Markotniał, tracił apetyt, złorzeczył idiotom z telewizji, którzy puszczają "coś takiego" w porze obiadowej, a nawet w okolicach meczu piłki nożnej. To o nim pomyślałam w chwili, gdy zobaczyłam okładkę "Wysokich Obcasów" z białymi majtkami posypanymi czerwonym brokatem. Dorósł czy zemdlał?
– Tak. Mamy okres. I nie będziemy się tego wstydzić – napisały na okładce WO. W swojej historii mają tysiące mniej lub bardziej udanych okładek, ale tę uważam za jedną z lepszych.
Wbrew temu, co utrzymują zniesmaczeni, w Polsce menstruacja też jest otoczona tabu, więc ta zapierająca dech w wielu piersiach okładka jest potrzebna. Zwłaszcza, że ilustruje ciekawy tekst "Krwawa sprawa" o historii menstruacji i kulturowym podejściu do tego naturalnego zjawiska.
Tytułową tezę "kobiety odkrywają, że miesiączka jest fajna" uważam za co najmniej dyskusyjną, bo ograniczoną do tej kategorii kobiet, które mieszkają w państwach rozwiniętych i nie cierpią na bóle menstruacyjne oraz inne dolegliwości, które utrudniają im życie.
Niemniej jest to tekst bardzo potrzebny w państwie, w którym kobiety płacą podatek za to, że są kobietami (Polska obłożyła tampony i podpaski 8 proc.

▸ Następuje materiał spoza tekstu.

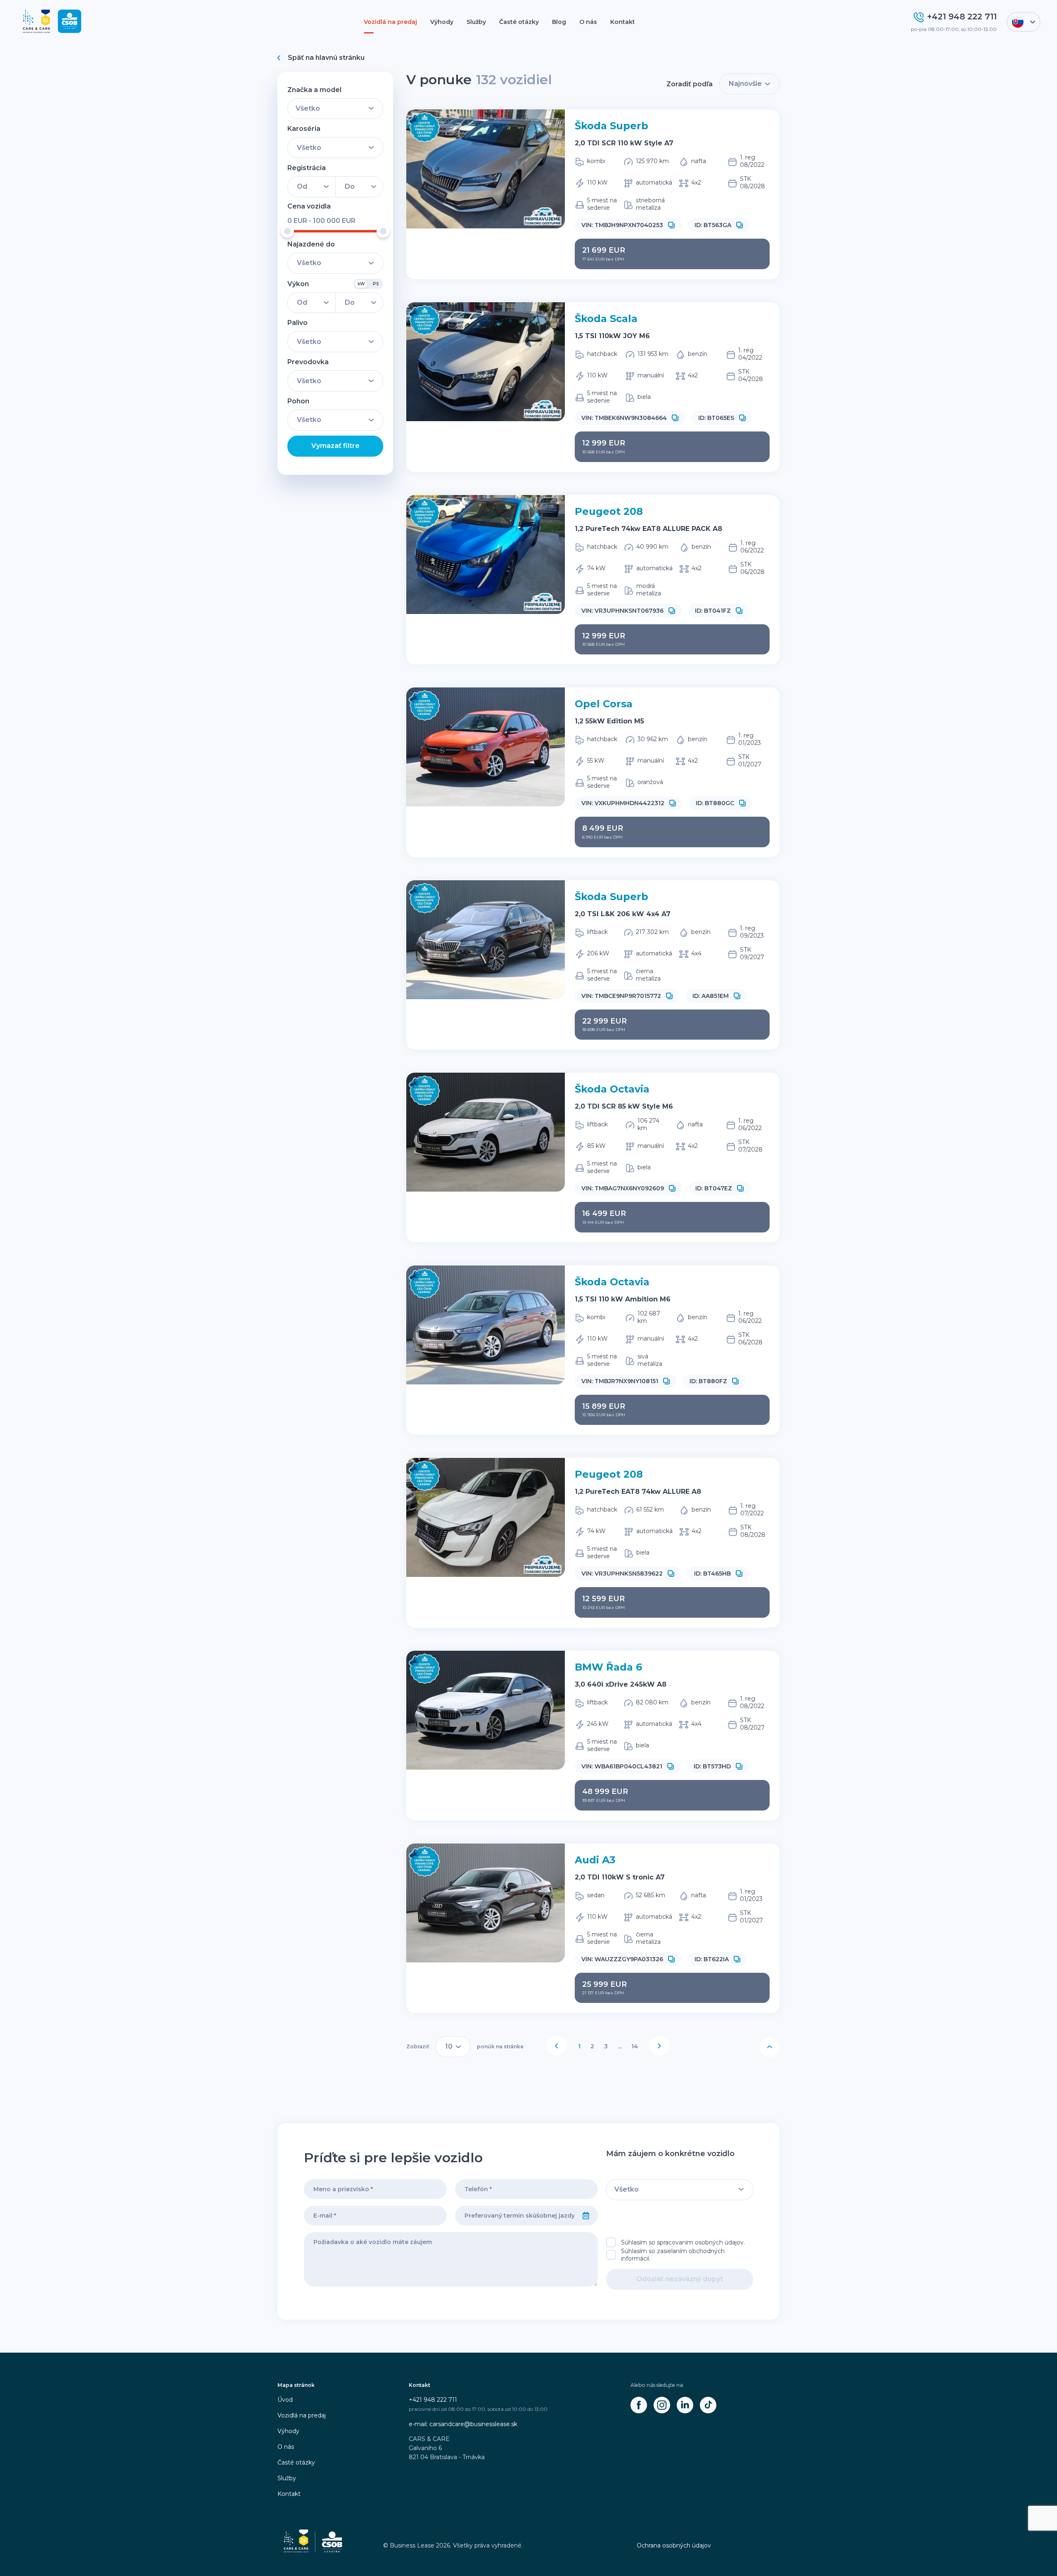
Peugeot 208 (609, 511)
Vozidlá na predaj (390, 22)
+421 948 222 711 (433, 2399)
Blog (559, 22)
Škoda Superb (611, 126)
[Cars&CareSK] (638, 2405)
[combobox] (514, 2215)
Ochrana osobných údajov (674, 2545)
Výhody (441, 22)
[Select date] (585, 2215)
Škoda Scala (606, 319)
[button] (671, 225)
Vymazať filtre (335, 446)
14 (634, 2046)
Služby (476, 22)
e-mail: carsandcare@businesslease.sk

VAT), a matki w mniejszych miejscowościach nadal mają zwyczaj policzkować córki, które dostały pierwszej miesiączki. Bądźmy ze sobą szczere i zastanówmy się, dlaczego, okładka "Wysokich Obcasów", w świecie po "Dexterze" i "Hannibalu", wzbudziła tyle gwałtownych emocji.
Czy może mieć z tym coś wspólnego fakt, że w kulturze judeochrześcijańskiej krwawiąca dziewczyna lub kobieta była/jest uważana za nieczystą? I właśnie dlatego posypane brokatem majtki budzą oburzenie, a brutalne filmy o seryjnych mordercach już nie?